GBL solutions specifically focuses on using “real” games to teach. For instance, games that simulate a real-world environment and set challenges for the learner to complete, such as a flight simulator. They do not have to be this complex of course, you could also use a straightforward text based game that offered the learner real world scenarios and choices of how to act within those scenarios.

Gamification, by contrast, concentrates more on the creation of game-like experiences rather than fully qualified games. It makes use of metaphors and elements from games, such as narrative themes, progression and meaningful goal-oriented feedback to name a few. These are strategically applied to a learning experience to reinforce and augment the learning materials and objectives. Themes and quests can help to take the learner out of their day to day life, providing a level of contextual fantasy that helps to give the materials life in a relevant way (which also provide an opportunity to align to organisational culture, values and identity). Feedback mechanics such as points can help to reinforce the learner’s actions, congratulating them when they are right and guiding them when they are not. Progress indicators such as maps, levels or even progress bars help to provide a better understanding of where learners are in their learning, where they are going and what they need to do to get there. There are many more options available, but these are common to most experiences.

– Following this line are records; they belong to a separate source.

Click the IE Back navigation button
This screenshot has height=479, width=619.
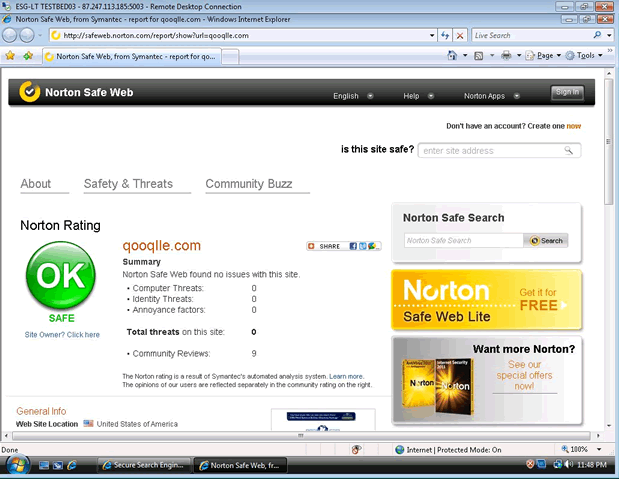(x=11, y=35)
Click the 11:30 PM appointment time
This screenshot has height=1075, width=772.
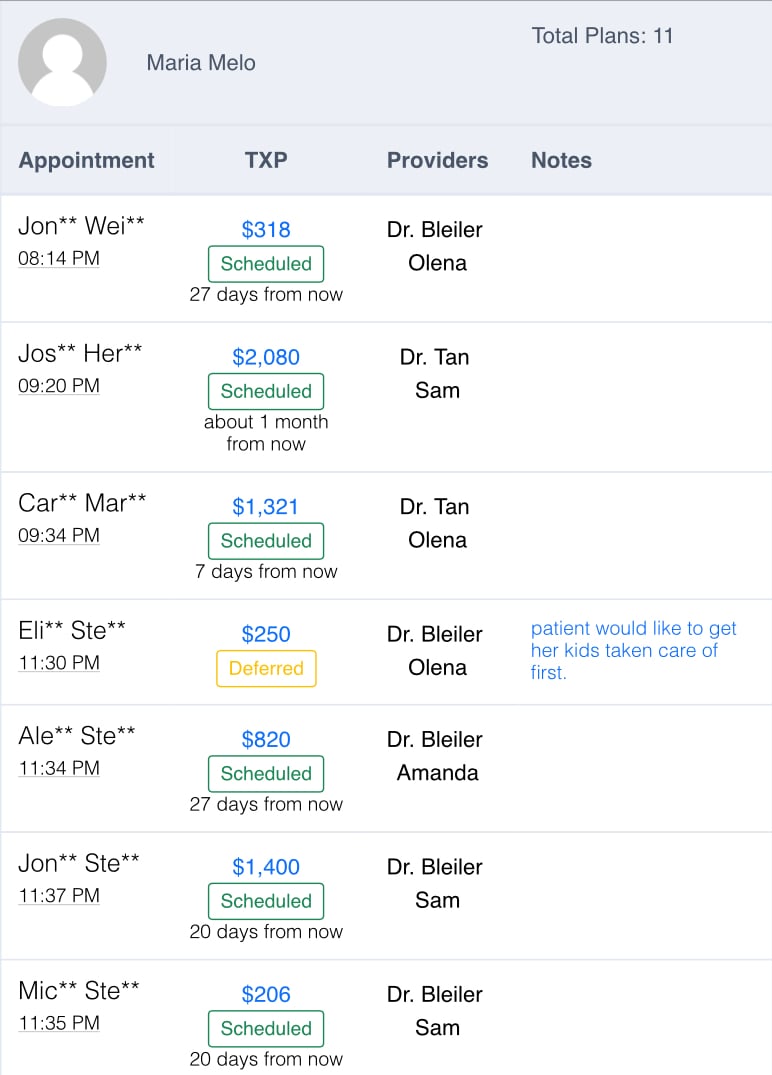(x=59, y=663)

The use of gamification is much broader than the learning experience itself. Whilst it creates more quality interactions from learners during learning experiences, it can be used prior to learning events to enhance the attractiveness and perceived utility of learning content, to motivating adoption & sign-up. Additionally, it can support the transfer of newly learnt capabilities back into employees’ working environments- or ‘learning transfer’ – arguably, the most important outcome of any learning and development initiative.

A critical condition for learning transfer to occur after learning experiences, is its maintenance; as the effects of learning outcomes decay overtime.

Whilst there are a numerous of factors that determine maintenance and learning transfer (i.e. learner characteristics, training design & work environment factors), gamification has the ability to off-set this decline and support maintenance in order for it to effectively transfer to employee performance and stick. For example, meaningfully applying timely nudges and bite-sized challenges can reaffirm learnings and provide clear feedback on ‘how’ they can be applied back into their working lives. Really, Gamification and its elements don’t just help the medicine go down, they make sure the medicine takes effect.